(Collected data)
▽

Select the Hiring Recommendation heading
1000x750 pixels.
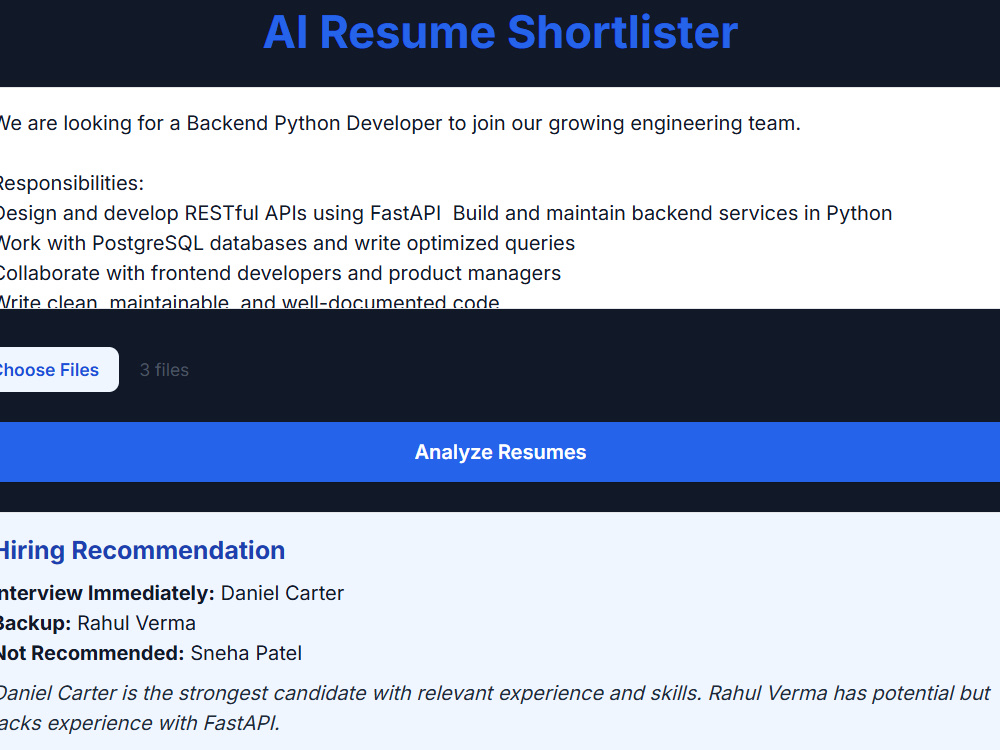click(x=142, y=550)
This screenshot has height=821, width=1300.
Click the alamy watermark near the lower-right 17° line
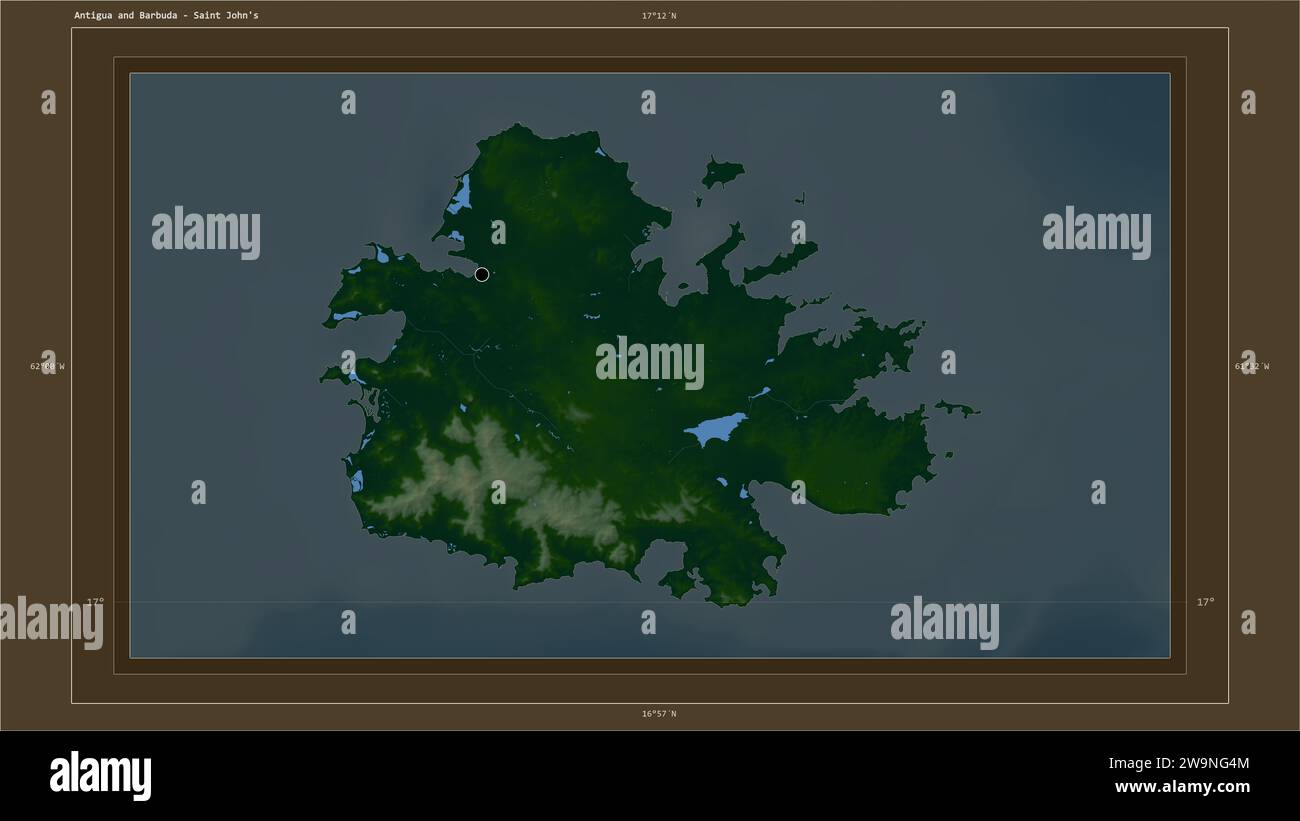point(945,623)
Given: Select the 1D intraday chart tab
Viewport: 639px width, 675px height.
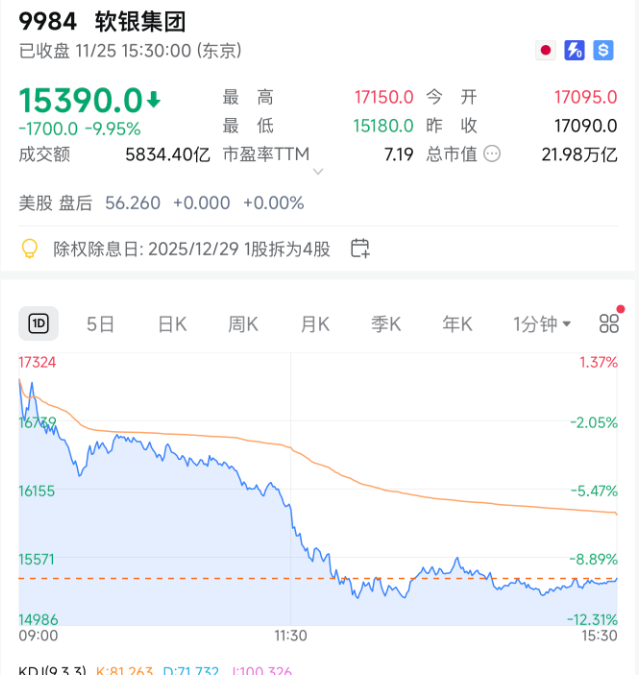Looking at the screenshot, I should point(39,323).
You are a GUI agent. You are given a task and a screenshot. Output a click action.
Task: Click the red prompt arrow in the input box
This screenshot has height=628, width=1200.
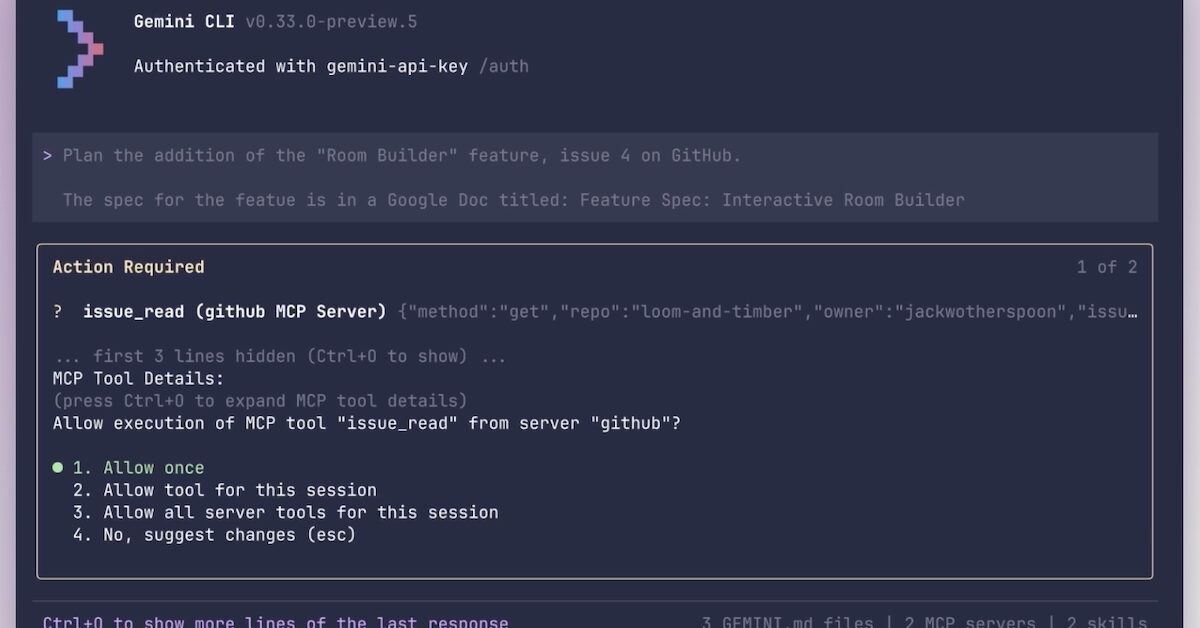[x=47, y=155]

△

**Work to be completed:**
Swap every "Select" in the lines above for "Find" and leave everything else as it is. Write out all the lines, omitting the pictures.

**Exercise result:**
Find the Hiring Recommendation heading
1000x750 pixels.
click(x=142, y=550)
This screenshot has height=821, width=1300.
Click the alamy watermark near the lower-right 17° line
point(945,623)
Given: Find the 1D intraday chart tab
Viewport: 639px width, 675px height.
Looking at the screenshot, I should point(39,323).
You are a GUI agent. You are given a task and a screenshot. Output a click action.
Task: Click the red prompt arrow in the input box
This screenshot has height=628, width=1200.
[x=47, y=155]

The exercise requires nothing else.